The Majority Judgment asks us to answer to a specific, operationally actionable, question about several choices, by judging each choice in an absolute way (i.e. such that the removal or addition of choices does not change our evaluation of the other choices) by giving them a grade (or level) on a common scale.

This common scale contains as many grades as our supposed common expertise is able to distinguish, in order to faithfully represent the properties of the attribute it tries to measure. Hence, a common scale should be crafted for each different attribute. The inter-subjective meaning of each grade being reinforced by the practice of judgments.

Examples

Examples of common scales could be:

Note that the more a scale enables to judge in the absolute, the more resistant to Arrow's paradox it is.

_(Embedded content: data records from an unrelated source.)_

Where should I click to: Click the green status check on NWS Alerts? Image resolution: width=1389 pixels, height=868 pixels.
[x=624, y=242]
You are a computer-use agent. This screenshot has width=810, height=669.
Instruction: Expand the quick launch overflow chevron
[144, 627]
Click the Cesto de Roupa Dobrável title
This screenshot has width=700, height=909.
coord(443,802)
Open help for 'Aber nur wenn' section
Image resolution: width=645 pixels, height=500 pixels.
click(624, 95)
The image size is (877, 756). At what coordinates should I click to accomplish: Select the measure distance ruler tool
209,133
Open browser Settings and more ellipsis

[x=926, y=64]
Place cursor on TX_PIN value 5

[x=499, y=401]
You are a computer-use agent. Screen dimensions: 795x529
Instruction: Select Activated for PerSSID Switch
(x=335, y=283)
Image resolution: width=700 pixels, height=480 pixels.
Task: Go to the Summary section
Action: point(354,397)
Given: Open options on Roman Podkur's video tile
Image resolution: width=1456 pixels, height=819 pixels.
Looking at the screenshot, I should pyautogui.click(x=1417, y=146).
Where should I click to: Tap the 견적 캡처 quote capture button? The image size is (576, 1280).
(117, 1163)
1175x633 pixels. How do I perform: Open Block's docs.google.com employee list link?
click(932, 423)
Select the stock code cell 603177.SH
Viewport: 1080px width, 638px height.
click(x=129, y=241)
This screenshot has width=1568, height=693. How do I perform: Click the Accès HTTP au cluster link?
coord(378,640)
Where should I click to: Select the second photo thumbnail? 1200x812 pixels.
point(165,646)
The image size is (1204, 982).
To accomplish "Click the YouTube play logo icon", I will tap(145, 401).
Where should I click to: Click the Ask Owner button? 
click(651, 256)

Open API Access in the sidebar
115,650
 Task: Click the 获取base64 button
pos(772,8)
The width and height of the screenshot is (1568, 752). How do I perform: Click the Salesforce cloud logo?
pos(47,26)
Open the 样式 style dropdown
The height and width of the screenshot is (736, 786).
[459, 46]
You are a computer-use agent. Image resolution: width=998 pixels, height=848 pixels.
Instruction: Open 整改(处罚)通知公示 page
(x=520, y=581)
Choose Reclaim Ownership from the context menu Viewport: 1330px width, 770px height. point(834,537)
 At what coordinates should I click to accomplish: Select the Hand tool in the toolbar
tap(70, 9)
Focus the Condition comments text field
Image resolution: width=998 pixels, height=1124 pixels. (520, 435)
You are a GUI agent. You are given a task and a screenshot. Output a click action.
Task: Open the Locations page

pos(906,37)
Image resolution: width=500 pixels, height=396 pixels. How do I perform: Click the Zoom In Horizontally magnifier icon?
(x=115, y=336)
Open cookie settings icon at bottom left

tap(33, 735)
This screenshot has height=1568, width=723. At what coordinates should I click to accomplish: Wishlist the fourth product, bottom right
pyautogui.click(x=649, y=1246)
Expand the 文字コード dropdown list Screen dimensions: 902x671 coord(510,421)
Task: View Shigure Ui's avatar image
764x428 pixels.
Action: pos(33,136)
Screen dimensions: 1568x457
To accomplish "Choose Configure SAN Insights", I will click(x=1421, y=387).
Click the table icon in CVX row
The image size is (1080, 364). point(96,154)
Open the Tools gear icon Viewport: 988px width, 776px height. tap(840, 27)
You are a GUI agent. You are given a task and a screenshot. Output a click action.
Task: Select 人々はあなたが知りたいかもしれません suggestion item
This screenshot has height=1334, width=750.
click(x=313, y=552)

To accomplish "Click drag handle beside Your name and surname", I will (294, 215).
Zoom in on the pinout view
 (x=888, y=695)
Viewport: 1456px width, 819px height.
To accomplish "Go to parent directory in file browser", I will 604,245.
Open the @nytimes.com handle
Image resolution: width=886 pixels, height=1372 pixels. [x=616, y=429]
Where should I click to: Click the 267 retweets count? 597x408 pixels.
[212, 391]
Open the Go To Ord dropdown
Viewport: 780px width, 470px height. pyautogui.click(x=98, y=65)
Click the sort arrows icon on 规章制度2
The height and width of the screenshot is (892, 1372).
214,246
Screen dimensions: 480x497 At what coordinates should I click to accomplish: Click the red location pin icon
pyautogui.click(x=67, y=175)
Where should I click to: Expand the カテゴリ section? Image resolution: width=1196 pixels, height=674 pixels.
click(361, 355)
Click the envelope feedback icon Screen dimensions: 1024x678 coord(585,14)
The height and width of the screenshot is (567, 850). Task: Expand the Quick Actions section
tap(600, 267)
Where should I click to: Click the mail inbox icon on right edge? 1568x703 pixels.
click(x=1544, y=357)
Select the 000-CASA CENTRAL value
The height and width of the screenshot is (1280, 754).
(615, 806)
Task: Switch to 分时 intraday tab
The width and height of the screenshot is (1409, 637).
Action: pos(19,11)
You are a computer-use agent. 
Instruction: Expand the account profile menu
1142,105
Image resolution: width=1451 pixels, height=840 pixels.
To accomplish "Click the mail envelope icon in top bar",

Here, depending on the judges, some of the above scales using the “Very X”/“X”/“Rather X” structure, may be too subjective to discourage the relative comparison of choices, this said, if it is the exact expressions used in everyday parlance, it may be sensible to use them. In any case, to not confuse/skew the judgments it is important that a scale spans only on a single dimension/criteria.

Judging one choice

The “majority grade” is the fundamental indicator of the Majority Judgment. Located at the middle of the distribution of grades obtained by a choice, it is also known by high school students under the name “median”, that is to say, the grade such that 50% of grades are lower or egal to it, and 50% are greater or egal to it. Such that regardless the way we look at it, there is always an absolute majority among the judges which agree to defend the majority grade against any other grade. In other words: whoever among the judges is against, is necessarily in minority. Therefore, the majority grade brings the judges together by minimizing the number of unsatisfied among them. Like so, the majority grade enables us to overcome the old notion of majority expressed on the count of our scattered voices, which divides us.

Moreover, one can see that the farest an individual judgment is from the majoritary grade, the less impact it has on the result. This rewards honest individual judgments, by ignoring as near as may be the most cranky or strategic judgements.

If the number of individual judgments is small and even (eg. for 6 judges: [“Insufficient”, “Acceptable”, “Acceptable”, “Good”, “Good”, “Good”]), there is however a probability that two different grades border the middlemost of this dilated scale (here: “Acceptable” and “Good”). But only the lower grade (here: “Acceptable”) rewards consensus, and thus is considered to be the most consensual. Indeed, if any other choice obtains less scattered judgments (eg. [“Acceptable”, “Acceptable”, “Acceptable”, “Acceptable”, “Good”, “Good”]) all enclosed into these two grades, it will obtain a majoritary grade greater or egal (here: “Acceptable”) to the one of this choice. Which would not necessarily be the case with the greater grade (here: “Good”).

Ranking many choices

The ranking of choices is done by comparing their respective majority grades. Those obtaining the same majority grade are compared further by applying again the principle of minimizing unsatisfied judges : one judgment giving this majority grade is removed of their distributions until two different majority grades are obtained, or both choices precisely have the same distribution of individual judgments. In which case, it is enough that one judge change the grade it gives to at least one of those choices, and/or it may be wise to also judge on other criterias.